Boyle structures his film like a contemporary fever dream. A peer into the mind of a media saturated individual. Cuts among real memories and those of commercials and YouTube clips. The movie cuts well, nearly seamlessly, with shots seen through Ralston's camcorder screen. As the human body is depleted of nourishment, so goes the discernement of the real and imagined. In a fascinating subtext, perhaps this film argues that many of us are, due to our constant stimulation with media, in this state on a daily basis, even if we aren't literally fighting for our lives. Even though 127 HOURS is a mostly faithful recount of a specific true event, I still wonder what Marshall Mcluhan would've thought of this movie's stylistics.

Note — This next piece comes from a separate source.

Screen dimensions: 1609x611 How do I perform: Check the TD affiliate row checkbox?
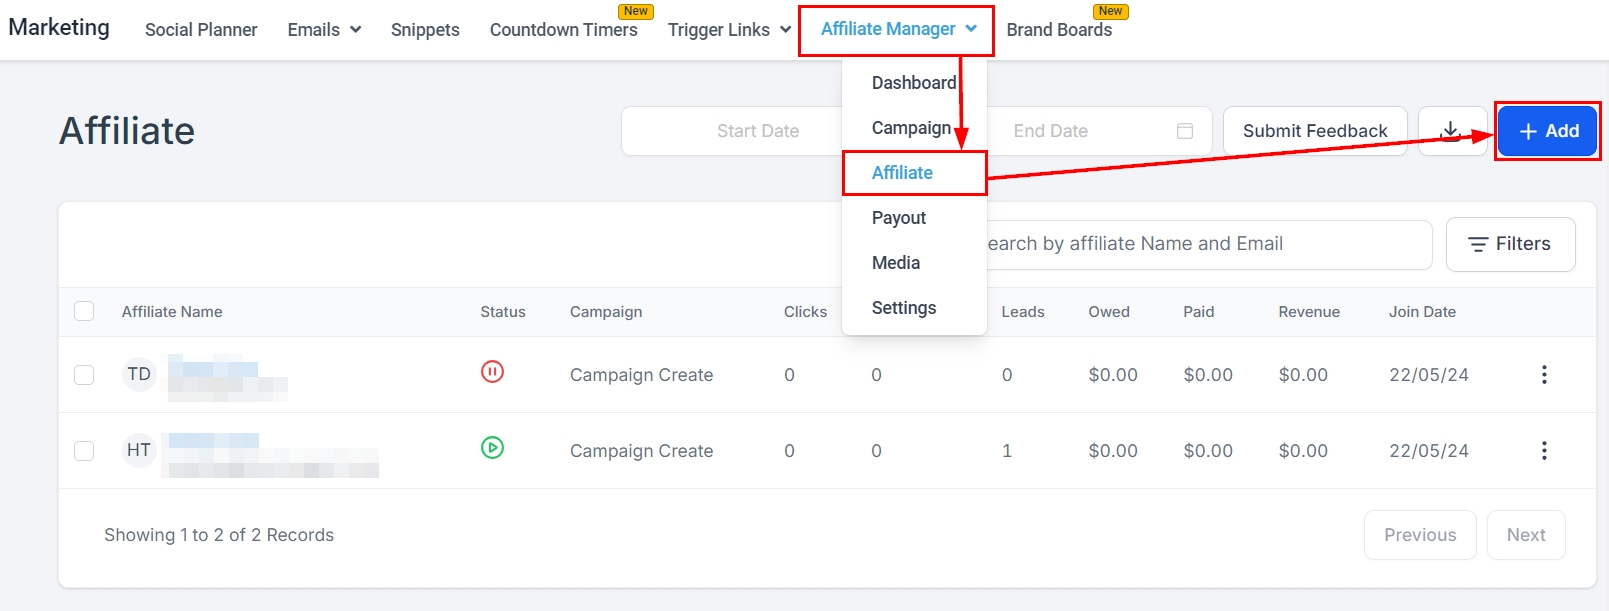click(84, 375)
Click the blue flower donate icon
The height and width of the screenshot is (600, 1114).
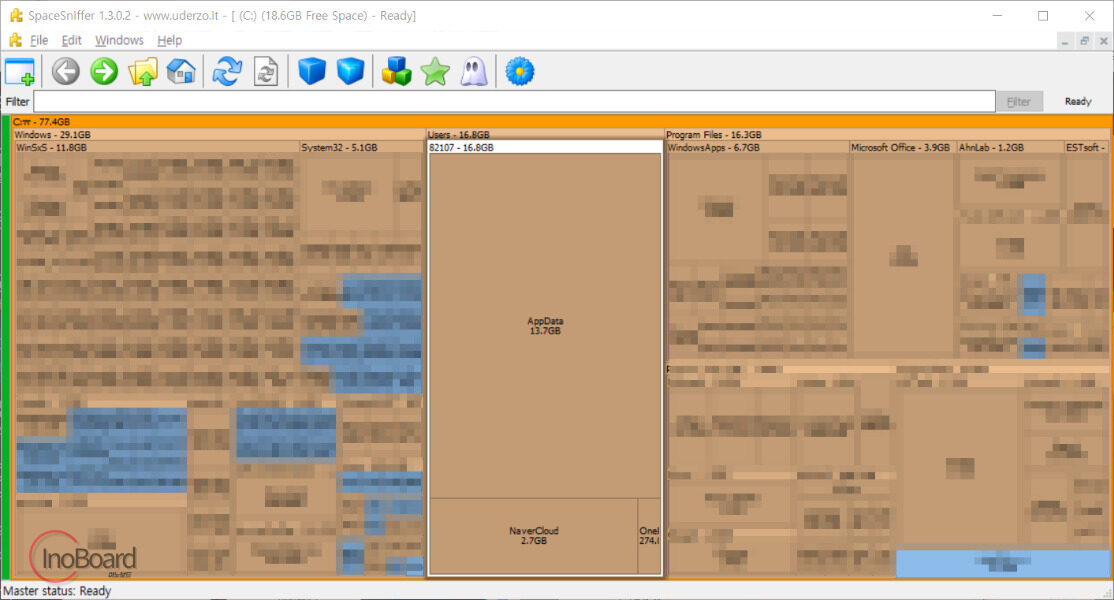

I also thought about about how Ralston would often retreat to lonely outposts in the desert, in the ocean, on mountains. All alone. Many of us avoid being alone so we don't have to deal with ourselves. We fill every available moment with family and friends to take the focus away. Ostensibly, that's healthy. But never taking a hard look at yourself can rob you of individualism, of self-awareness. How can you love others if you don't love (or at least accept) yourself? For all of Aron's solitude before, it takes a precarious life-or-certain death scenario for him to realize something else -how selfish he's been.
127 HOURS also has Ralston seeing into the future, his yet to be born child calling to him, perhaps propelling him to do the momentarily unthinkable but ultimately liberating. It is a moment I think many can relate to. I certainly can. Franco plays it perfectly. The real Ralston was similiarly impressed. 127 HOURS concludes with a slide show of his further adventures. He left word with his loved ones every time thereafter.
P.S.: The arm severing scene, it must be stated, is quite graphic and lengthy. If you are at all squeamish, squinting and/or averting your eyes is advisable.